Right now, a user can be deanonymized if an attacker controls the entry node and the exit node in a Tor circuit. The attacker can discover the IP of the originator, and the site they are accessing. It gets even worse if it was not secured with https.

It is possible, if a user is willing to deal with latency, that they may construct a circuit larger than the regular 3 hops. Even given this, the above attack is still perfectly possible.

But what if the entry did not KNOW they were an entry node? Then the entire scenario changes. Imagine the same attack, but the entry node doesn't know for certain that it is being used as an entry node. As far as they know, they could be in the middle of a circuit OR an entry node. They could not conclude with certainty, one way or the other, whether or not the user that they have 'deanonymized' is truly the originator of the data being sent!

For all they know, it could have been part of a circuit longer than the standard 3, and the node that sent it the data was actually an entry node or another middle node just relaying data.

Why do entry nodes have their own listing and know that they are entry nodes? What might be the downsides of 'merging' entry nodes and middle nodes so they cannot tell which role they are fulfilling?

1 Answer 1


The network doesn't make the distinction of entry relays. Any Tor client is allowed to use any relay for any hop of the circuit (except with restrictions on the exit relay). To limit the types of attacks you describe, Tor clients use a set of guard relays. Any relay that is stable, fast, and has a good uptime is given the "Guard" flag by the directory authorities. This means that clients will add them to their guard sets, therefore using them as entry relays. These relays with the "Guard" flag are still used as middle relays (and sometimes exit relays), meaning they can still be used anywhere in the circuit.

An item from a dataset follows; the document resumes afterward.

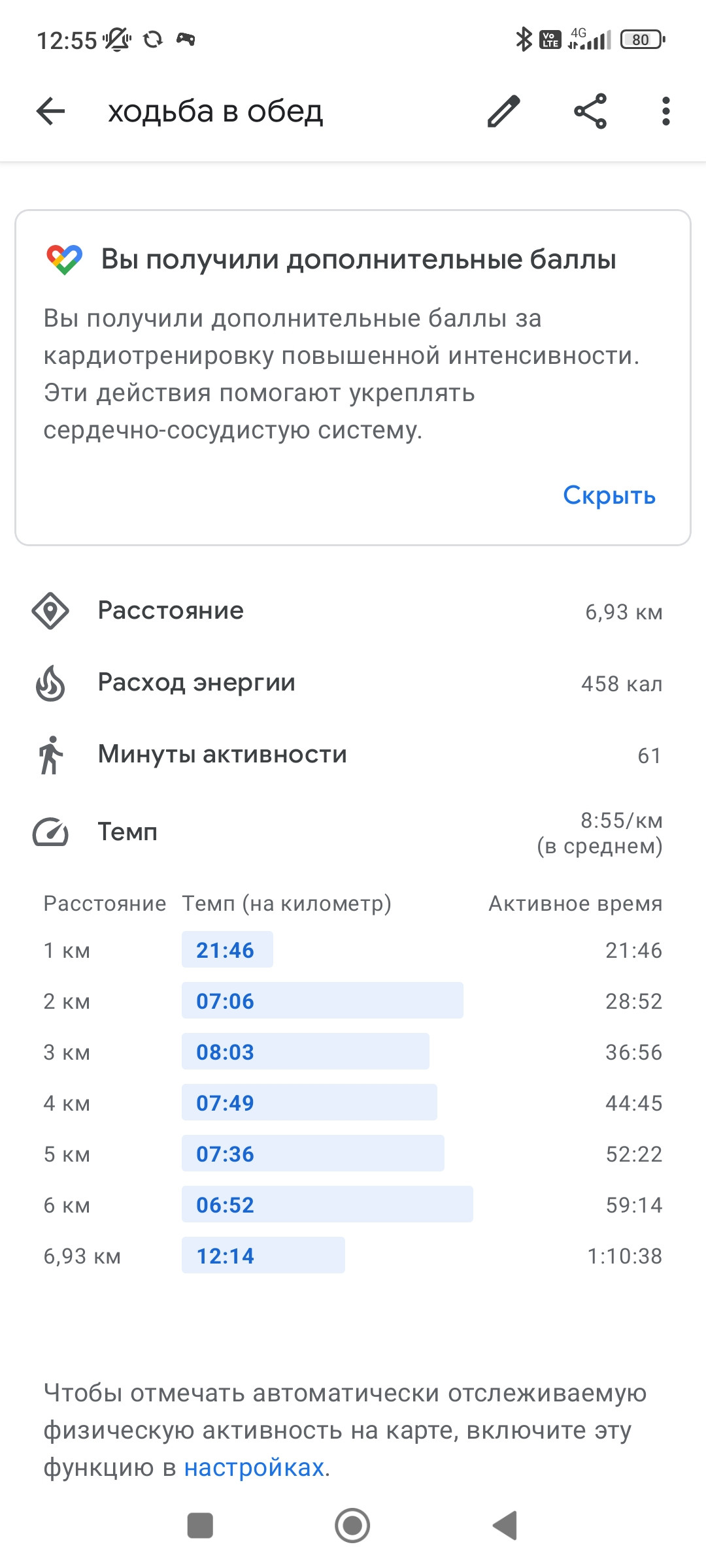Tap the Android back triangle button

click(x=505, y=1526)
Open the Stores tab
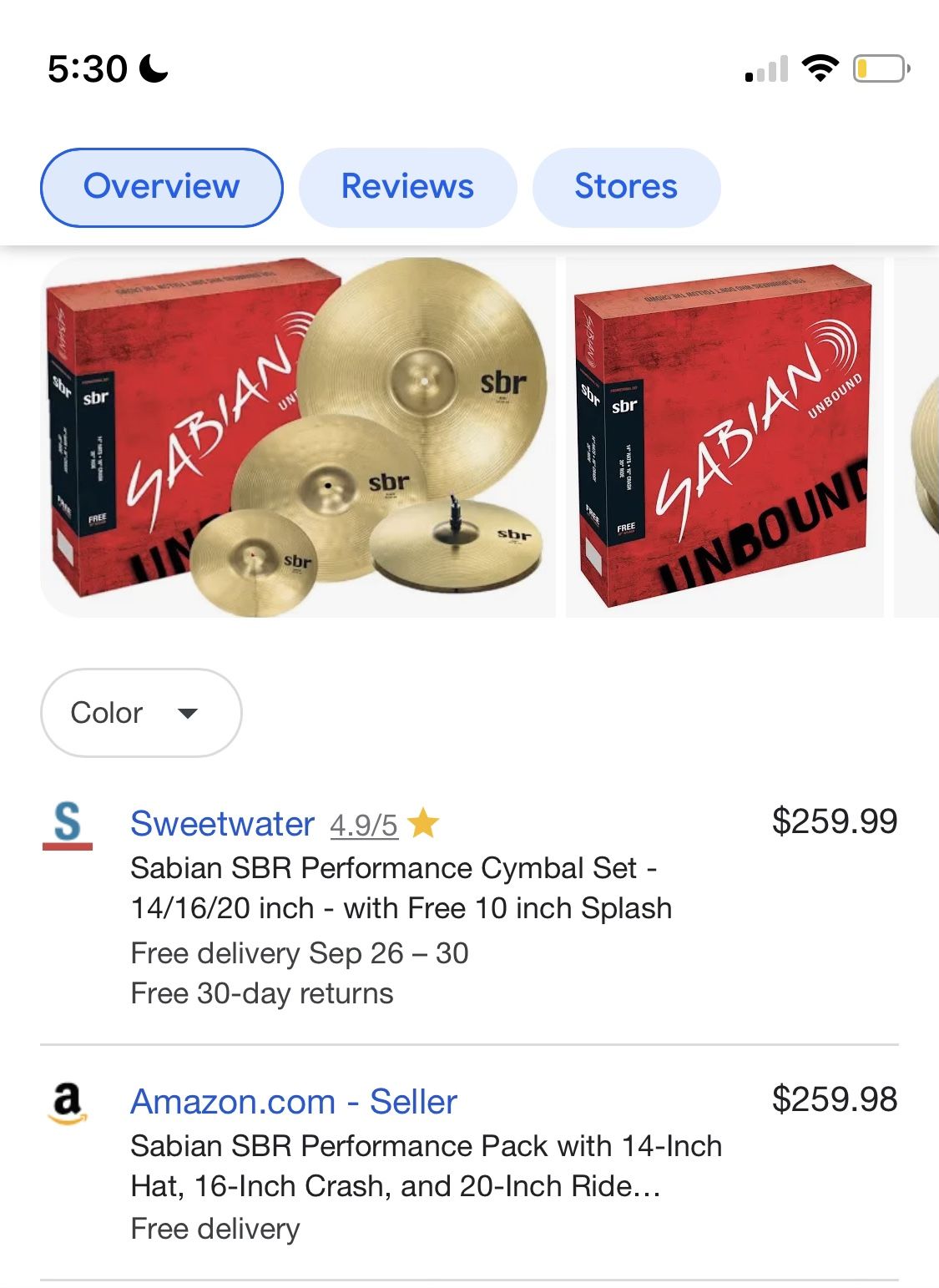 (626, 187)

Unfortunately the first relay of a circuit (the entry relay, usually a guard relay) will always know if it's the entry relay based on the incoming TCP connection. There are a few reasons for this. The simplest is that the relay can see the IP address that is connecting to it. If that IP address is not a relay's IP, then it is most likely a client's IP. Also, clients don't have long-term identities like relays do. This means that relays know during the link handshake if a client is connecting.